Jay left the subject. On the way back to the Magliocco house, they passed St. Lucy’s Church, where a line of poorly clothed people stood waiting for bread and soup.
“Longie’s money,” said Mr. M.
“I suppose that gives a new meaning to laundering money. A good cause cleans it.”
Mr. Magliocco looked surprised. “Yes, that’s it, the source of the money doesn’t matter, only what it’s used for.” Jay could see that some moral quandary had just been cleared up in Piero’s mind.
At the house, they sat down to a cup of coffee with Arietta, resigned to missing the first movie, Little Caesar, but catching the second, Bombshell. As they chatted about films, Arietta said suddenly, “Did you know, but of course you don’t, that my mother knew Mary Astor’s parents, Otto and Helen Langhanke? She met them in Manhattan. Mother had a cousin in Quincy, Illinois, where the Langhankes once lived. She always tried to keep up her German connections.”
Mr. M. insisted on driving them to the theater. Jay told him they would take a cab home, but Piero wouldn’t hear of it. The wily ex-priest had checked on the movie, knew when it ended, and would pick them up. Enticing Arietta to the Riviera Hotel seemed a fading hope.
In the Park movie house, he saw standing at the popcorn concession the short, tattooed, dark-haired man with whom Arietta had been dancing before he quit and she took Jay as her partner. He gave Arietta a nudge and a come-hither smile. The tendons in her pedestal neck tightened, and her face turned ashen. Squeezing Jay’s arm, she led him into the darkened theater, where she whispered that she wanted nothing to do with him.
“Just because he ran out of steam on the dance floor?”
“No, because he’s called several times since and won’t take no for an answer.”
Jay, now jealous, led her to a seat at the back, some distance from the closest person, hoping to snuggle her when the movie got hot. The credits began with a background shot of a burning fuse on a bomb and ended when the bomb went off.
“I asked him to drop out of the marathon.”
“Who?”
“Charlie Fernicola, the man you just saw.”
The name sounded vaguely familiar, but before Jay could question her, the bomb dust cleared, and the film opened with splashes in newspapers and magazines of Lola Burns (Jean Harlow). Cut to a wealthy California home.

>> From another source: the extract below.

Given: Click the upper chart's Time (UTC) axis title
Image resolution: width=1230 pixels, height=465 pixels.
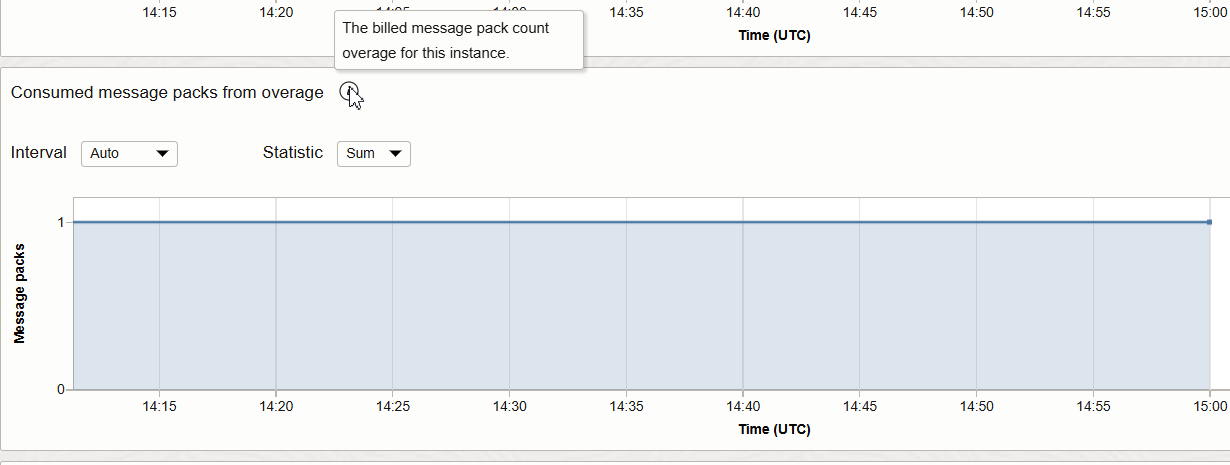Looking at the screenshot, I should tap(774, 36).
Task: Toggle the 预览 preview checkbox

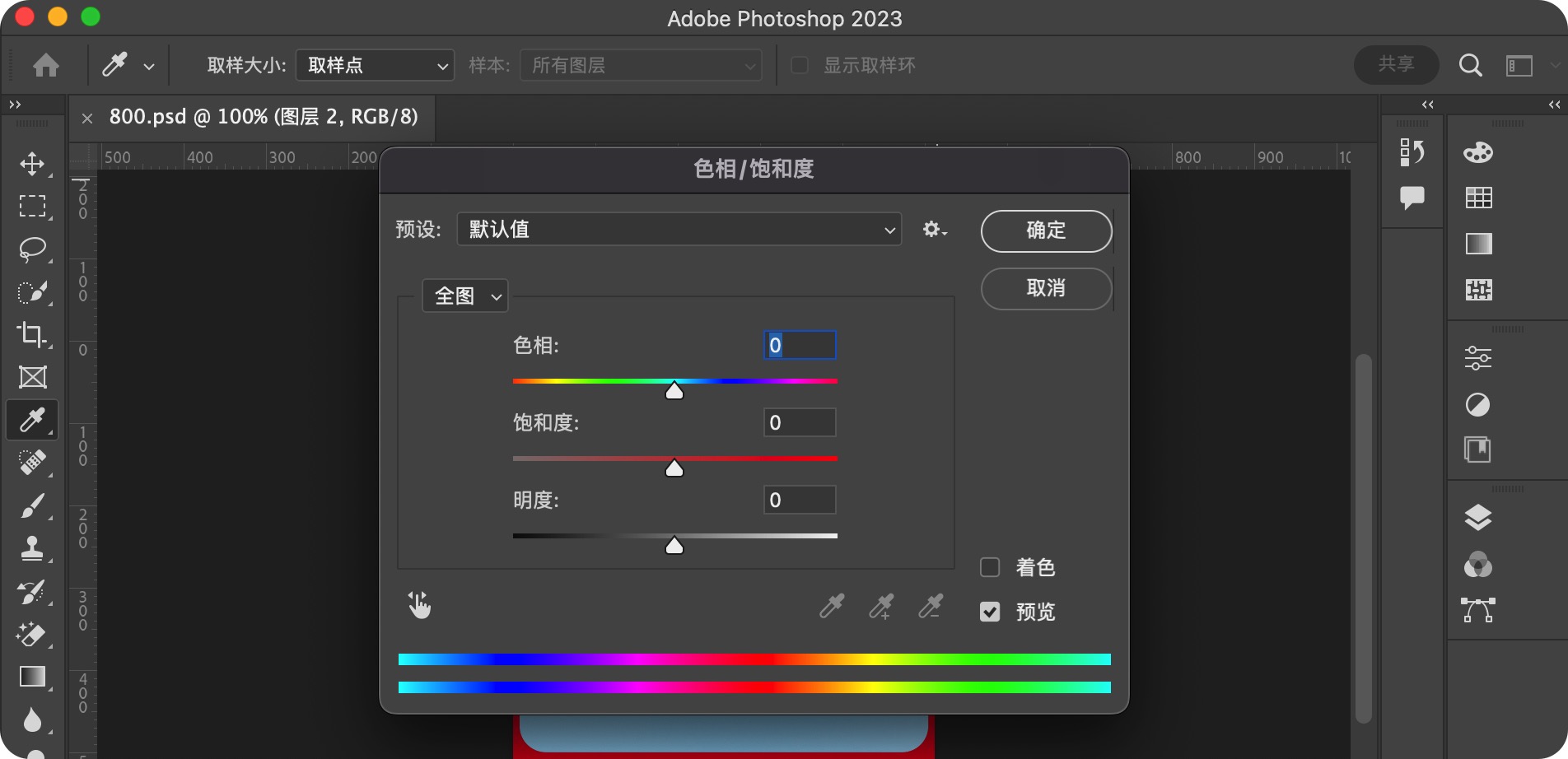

A colored maid wakes Lola, who has an interview with a woman reporter representing a movie magazine. Absorbed in the action, Ar
ietta and Jay began to mimic Harlow’s slang.
“Why dump him?” he whispered.
“He’s a twit.”
“If he’d hung on you might’ve made a load of clams.”

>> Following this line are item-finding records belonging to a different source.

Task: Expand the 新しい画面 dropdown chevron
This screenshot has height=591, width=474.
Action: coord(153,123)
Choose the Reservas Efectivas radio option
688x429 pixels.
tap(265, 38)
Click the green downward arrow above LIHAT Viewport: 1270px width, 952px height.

“Don’t make me feel like a skunk.”
Lola’s publicity man, Space Hanlon, keeps her in the news by scandalizing her life. At the Coconut Grove, she is dancing with a European gent who is arrested. Publicity ensues.
“Where did you meet the rummage-sale Romeo?”
“At our church.”
“He doesn’t look the type.”
“If I’m lying you can cut out my appendix without ether.”

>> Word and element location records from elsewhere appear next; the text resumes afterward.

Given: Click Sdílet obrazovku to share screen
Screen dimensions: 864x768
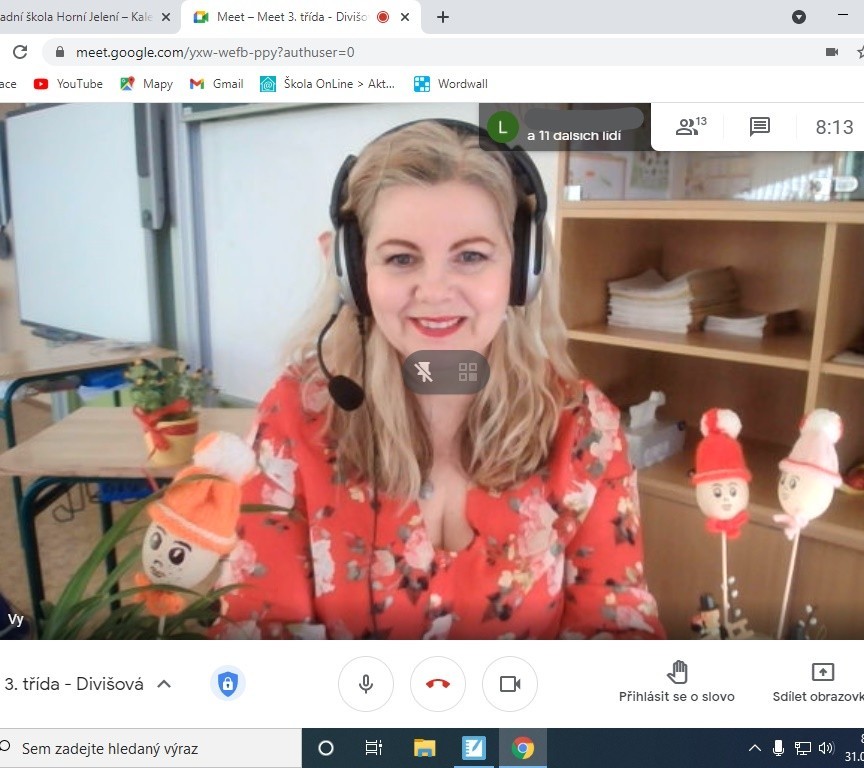Looking at the screenshot, I should [x=818, y=682].
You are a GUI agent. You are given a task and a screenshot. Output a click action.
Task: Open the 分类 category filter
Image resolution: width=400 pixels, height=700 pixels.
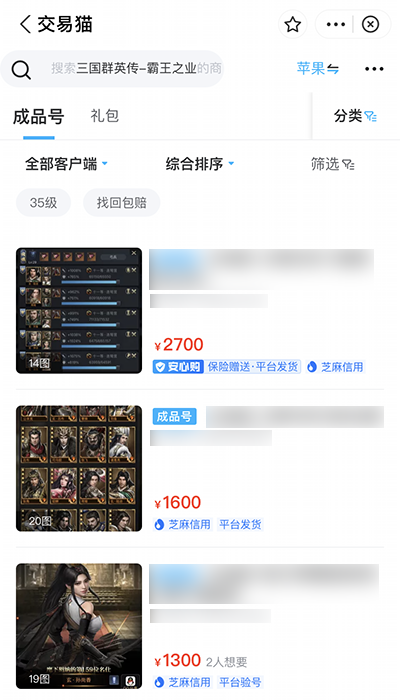click(355, 116)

Space Hanlon talks about the speed of news reporting. A few minutes after an event occurs, it appears in the papers.
“What did he say when you dumped him?”
“That he felt like a worm.”
“I’d be sore as hell.”
“I guess I did play him for a chump.”
“You really are a corker.”
“And yet he keeps calling. He refuses to see daylight.”
“Just give it to him right from the shoulder.”
“He doesn’t believe me. Says it’s all feminine guff.”
“Does he come to the house?”
“No, but if he did I’d bust him one in the bugle.”
Lola’s designing father and family enrich themselves by exploiting her, until everything collapses like a punctured balloon.
Before they left the theater, Arietta ducked into the ladies’ room. By the time she reappeared, the place had emptied out, and Jay could see her father parked at the curb. Pausing in the foyer, he asked:
“Was he really a twit?”
She turned her pixy peepers on him and smiled. “He moved like a patent-leather peanut vendor. Besides, I wanted to dance with you.”
“What a lotta banana oil.”
“It’s true. I saw your partner faint, and I’d noticed that you danced a lot better than Charlie.”
As they moved toward the car, he felt strangely affected by the movie, almost as if he had just been a part of it, and, like Harlow, thought he’d been used. Her explanation about the guy she’d been dancing with sounded phonus-balonus. She had sworn him to truth, but what about her?